O lactente apresenta sinais de desidratação moderada (olhos fundos, sem lágrimas, TPC 3s, sedento, irritado). O plano de tratamento B do Ministério da Saúde preconiza a administração de Soro de Reidratação Oral (SRO) na Unidade Básica de Saúde, sob supervisão, para garantir a reposição volêmica adequada e monitorar a evolução clínica.

Contexto Educacional

A desidratação é uma complicação comum e potencialmente grave da diarreia aguda em crianças, sendo uma das principais causas de mortalidade infantil globalmente. A correta avaliação do grau de desidratação e a instituição do plano de tratamento adequado são cruciais para a recuperação do paciente e prevenção de desfechos adversos. O Ministério da Saúde do Brasil adota uma classificação e planos de tratamento padronizados que são fundamentais para a prática clínica. A fisiopatologia da desidratação envolve a perda excessiva de água e eletrólitos, principalmente sódio e potássio, através das fezes líquidas e vômitos. A avaliação clínica é a pedra angular do diagnóstico, observando-se o estado geral, olhos, lágrimas, boca, sede, elasticidade da pele e tempo de enchimento capilar. A identificação precoce dos sinais de desidratação moderada, como os apresentados no caso (olhos fundos, boca seca, TPC 3s, irritabilidade), direciona para o Plano B de reidratação. O tratamento da desidratação moderada, conforme o Plano B, consiste na administração de 50 a 100 mL/kg de Soro de Reidratação Oral em 4 horas, sob supervisão na Unidade Básica de Saúde. Este regime permite a reposição gradual e eficaz dos fluidos e eletrólitos perdidos, monitorando a resposta do paciente e evitando a progressão para desidratação grave. É vital que residentes e estudantes dominem essa abordagem para garantir um manejo adequado e seguro de crianças com diarreia e desidratação.

Perguntas Frequentes

Quais são os principais sinais clínicos de desidratação moderada em crianças?

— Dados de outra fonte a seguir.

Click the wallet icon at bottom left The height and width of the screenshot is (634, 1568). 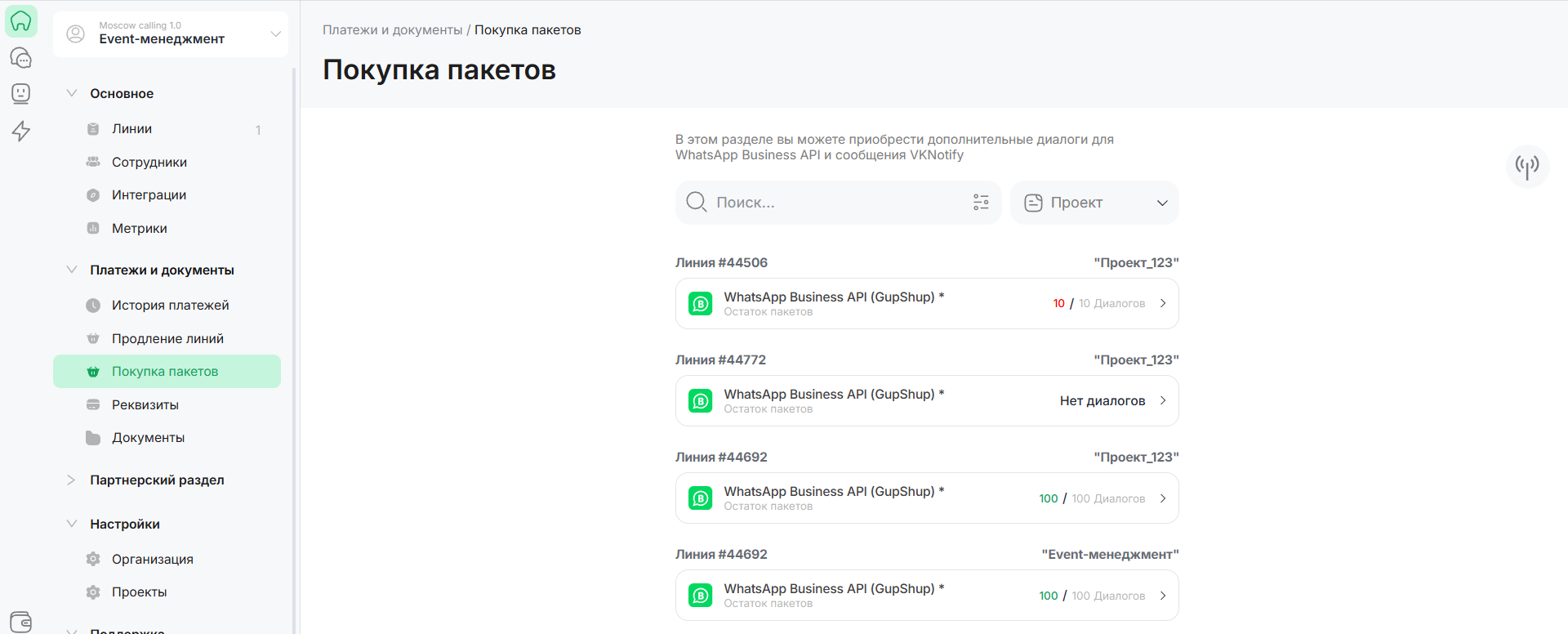point(21,622)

Os sinais de desidratação moderada incluem olhos fundos, ausência de lágrimas, boca seca, sede aumentada, irritabilidade ou letargia, e tempo de enchimento capilar entre 2 e 3 segundos. A presença de dois ou mais desses sinais sugere desidratação moderada.

Qual a diferença entre o Plano A, B e C de reidratação oral?

O Plano A é para desidratação leve ou sem desidratação, com SRO em casa. O Plano B é para desidratação moderada, com SRO na UBS (50-100 mL/kg em 4 horas). O Plano C é para desidratação grave ou choque, com hidratação endovenosa rápida em ambiente hospitalar.

Por que o soro de reidratação oral é preferível à hidratação endovenosa em casos de desidratação moderada?

O SRO é preferível por ser mais seguro, menos invasivo, mais barato e igualmente eficaz na maioria dos casos de desidratação moderada. Ele repõe eletrólitos e fluidos de forma fisiológica, evitando os riscos associados à via endovenosa, como infecções e sobrecarga hídrica.